Michael Bowen of the Gutless Pacifist has been posting some thoughts on Orwell on his blog A Minority of One. Here he quotes Orwell’s well-known argument that pacifism is “objectively pro-fascist”:
Pacifism is objectively pro-Fascist. This is elementary common sense. If you hamper the war effort of one side you automatically help that of the other. Nor is there any real way of remaining outside such a war as the present one. In practice, ‘he that is not with me is against me’. The idea that you can somehow remain aloof from and superior to the struggle, while living on food which British sailors have to risk their lives to bring you, is a bourgeois illusion bred of money and security.
Orwell has become a kind of secular saint, a sort of generalized moral authority, due largely to his brave stand against the horrors of Stalinism at a time when many of his comrades on the Left saw the USSR as the great hope of mankind and his general opposition to all forms of deception in politics. Michael wonders if Orwell “might have had a different view about some of the later wars in the 20th and 21st centuries, including the current war on terror.”

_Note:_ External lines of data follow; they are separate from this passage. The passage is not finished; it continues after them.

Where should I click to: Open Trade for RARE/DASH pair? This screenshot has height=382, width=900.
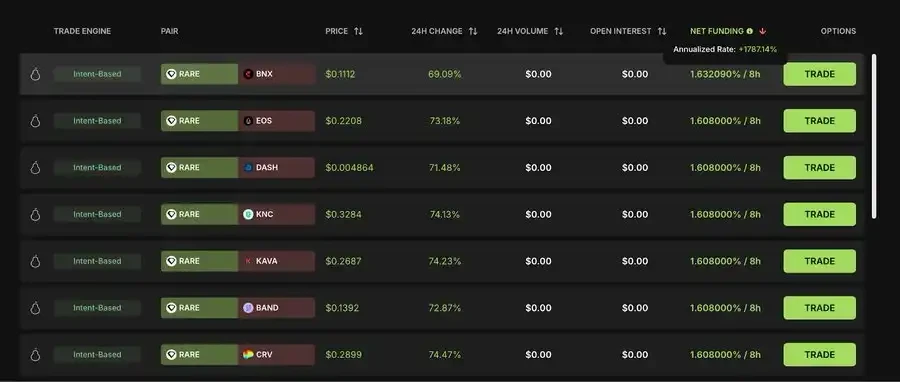pos(819,167)
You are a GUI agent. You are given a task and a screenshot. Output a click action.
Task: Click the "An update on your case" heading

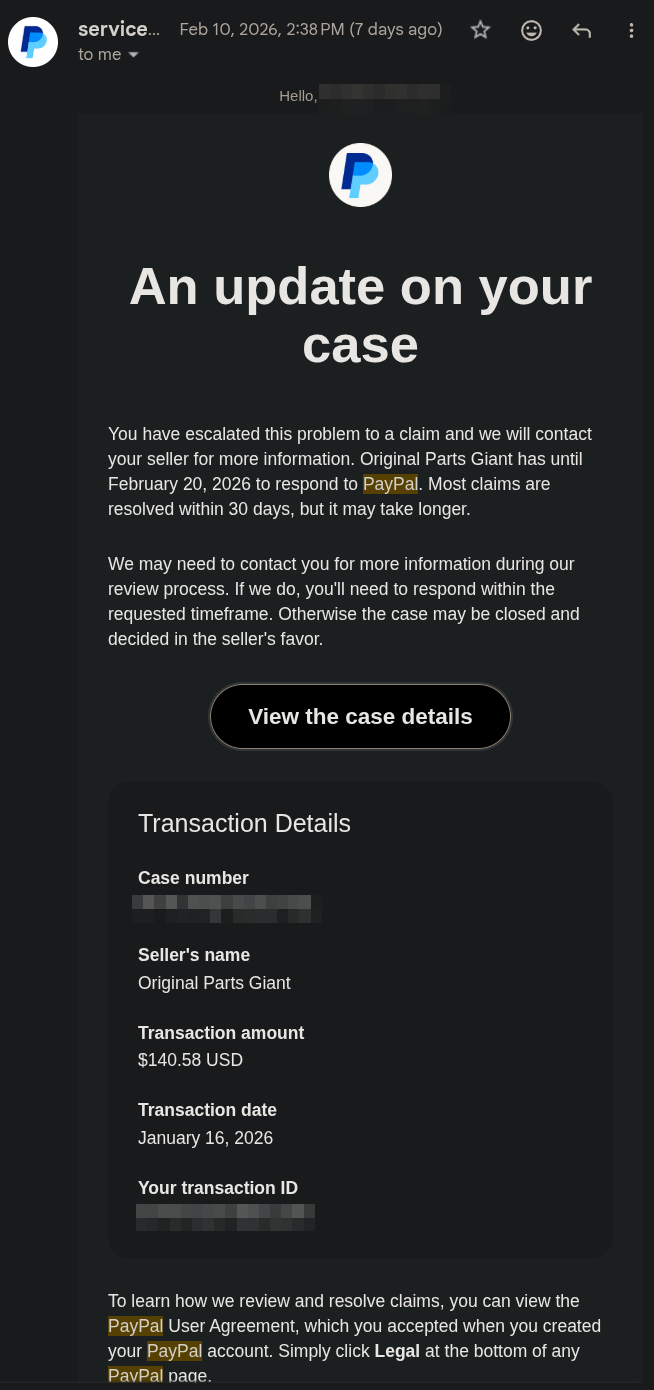pyautogui.click(x=360, y=315)
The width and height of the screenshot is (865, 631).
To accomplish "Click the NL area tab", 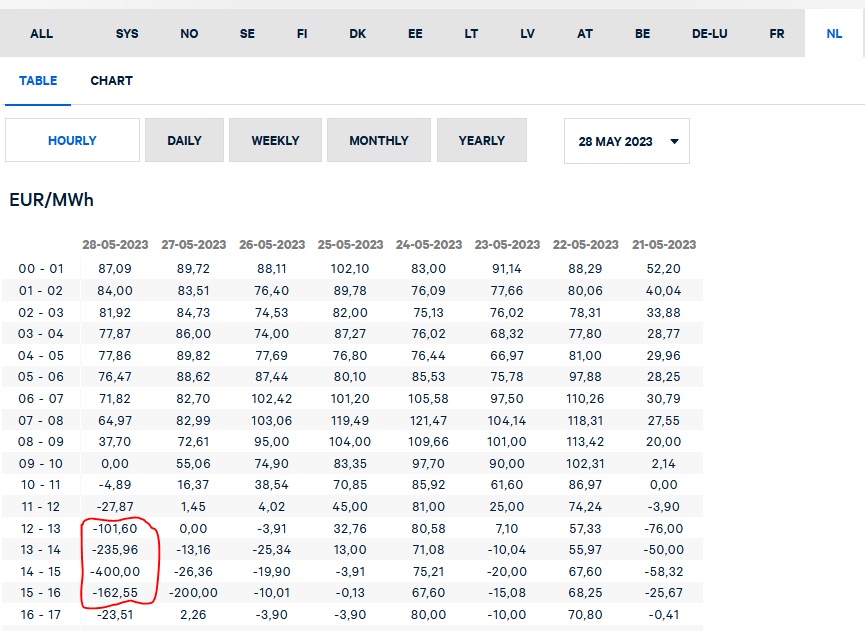I will 834,34.
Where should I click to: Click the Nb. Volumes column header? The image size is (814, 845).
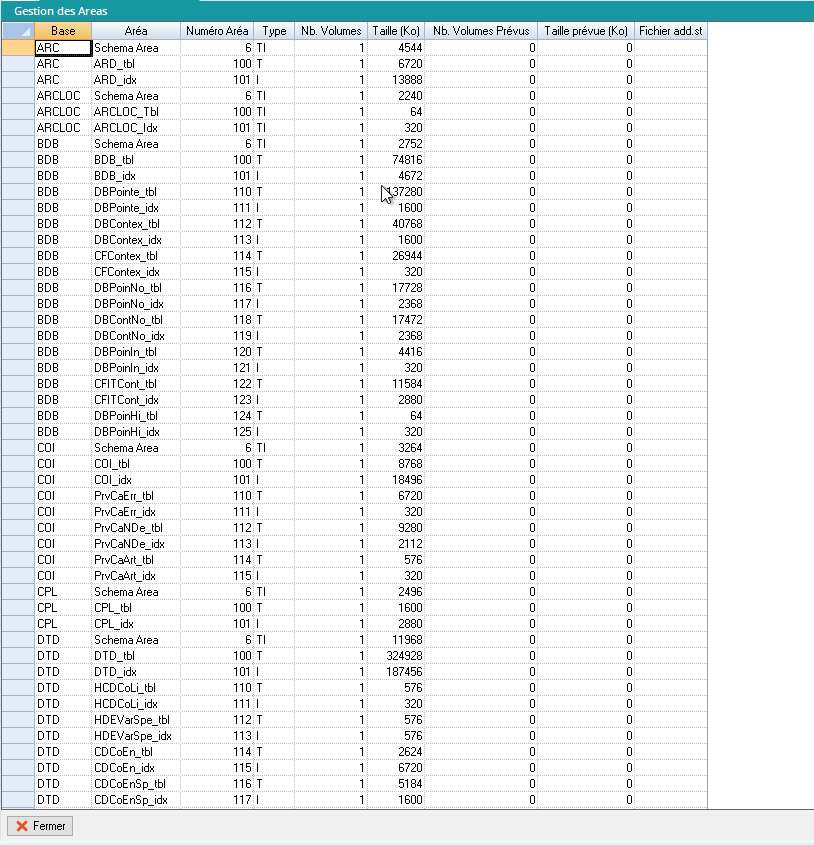[x=331, y=31]
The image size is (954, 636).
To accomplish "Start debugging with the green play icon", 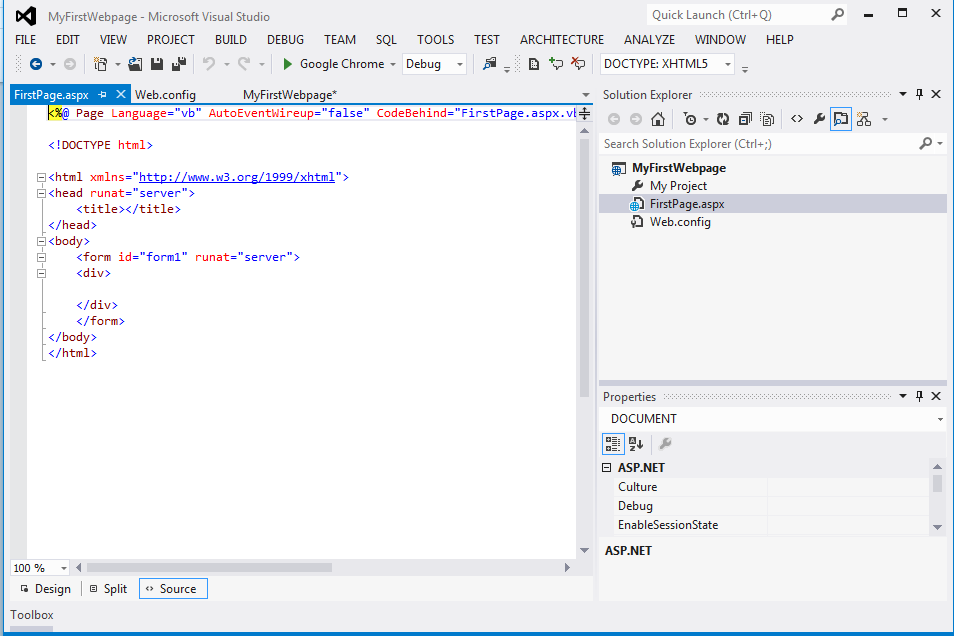I will [x=287, y=64].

What is interesting to me about Orwell is that, not only was he an enemy of pacifism, but he also flatly rejected any kind of just war theory, at least as far as “jus in bello” considerations are concerned. In May of 1944 Orwell wrote an article in response to a critic of Allied bombing of German cities. He rejects concerns to impose moral restraints on the conduct of war as so much sentimentalism:
Now, no one in his senses regards bombing, or any other operation of war, with anything but disgust. On the other hand, no decent person cares tuppence for the opinion of posterity. And there is something very distasteful in accepting war as an instrument and at the same time wanting to dodge responsibility for its more obviously barbarous features. Pacifism is a tenable position; provided that you are willing to take the consequences. But all talk of ‘limiting’ or ‘humanizing’ war is sheer humbug, based on the fact that the average human being never bothers to examine catchwords. […]

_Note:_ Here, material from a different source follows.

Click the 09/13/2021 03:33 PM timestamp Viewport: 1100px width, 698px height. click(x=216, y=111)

When you look a bit closer, the first question that strikes you is: Why is it worse to kill civilians than soldiers? Obviously one must not kill children if it is in any way avoidable, but it is only in propaganda pamphlets that every bomb drops on a school or an orphanage. A bomb kills a cross-section of the population; but not quite a representative selection, because the children and expectant mothers are usually the first to be evacuated, and some of the young men will be away in the army. Probably a disproportionately large number of bomb victims will be middle-aged. (Up to date, German bombs have killed between six and seven thousand children in this country. This is, I believe, less than the number killed in road accidents in the same period.) On the other hand, ‘normal’ or ‘legitimate’ warfare picks out and slaughters all the healthiest and bravest of the young male population. Every time a German submarine goes to the bottom about fifty young men of fine physique and good nerves are suffocated. Yet people who would hold up their hands at the very words ‘civilian bombing’ will repeat with satisfaction such phrases as ‘We are winning the Battle of the Atlantic’. Heaven knows how many people our blitz on Germany and the occupied countries has killed and will kill, but you can be quite certain it will never come anywhere near the slaughter that has happened on the Russian front.
Orwell is here taking the extreme “realist” position that “war is hell” and once you’ve started you should do whatever it takes to “get the job done.” This places war in a zone beyond the reach of morality. He makes the curious argument that admitting this may actually make war more unlikely:
War is not avoidable at this stage of history, and since it has to happen it does not seem to me a bad thing that others should be killed besides young men. I wrote in 1937: ‘Sometimes it is a comfort to me to think that the aeroplane is altering the conditions of war. Perhaps when the next great war comes we may see that sight unprecedented in all history, a jingo with a bullet hole in him.’ We haven’t yet seen that (it is perhaps a contradiction in terms), but at any rate the suffering of this war has been shared out more evenly than the last one was. The immunity of the civilian, one of the things that have made war possible, has been shattered. Unlike Miss Brittain, I don’t regret that. I can’t feel that war is ‘humanized’ by being confined to the slaughter of the young and becomes ‘barbarous’ when the old get killed as well.
As to international agreements to ‘limit’ war, they are never kept when it pays to break them. … War is of its nature barbarous, it is better to admit that. If we see ourselves as the savages we are, some improvement is possible, or at least thinkable.
We have seen these very same arguments made by some of the more extreme advocates of a “maximalist” understanding of the “war on terror” – “Hey, war is hell, and, anyway, they started it, and we should do whatever it takes to finish it, even if that means torturing prisoners, killing civilians, nuking Mecca…”
Personally I’m skeptical that placing war in a category “beyond” moral evaluation has made it less frequent than it would otherwise have been. But more fundamentally, all human actions are subject to moral evaluation, even those done in service to a good cause. In fact, maybe that’s when we need to be most vigilant since it’s in service to a cause we deem to be good that we’re most tempted to ignore moral limits.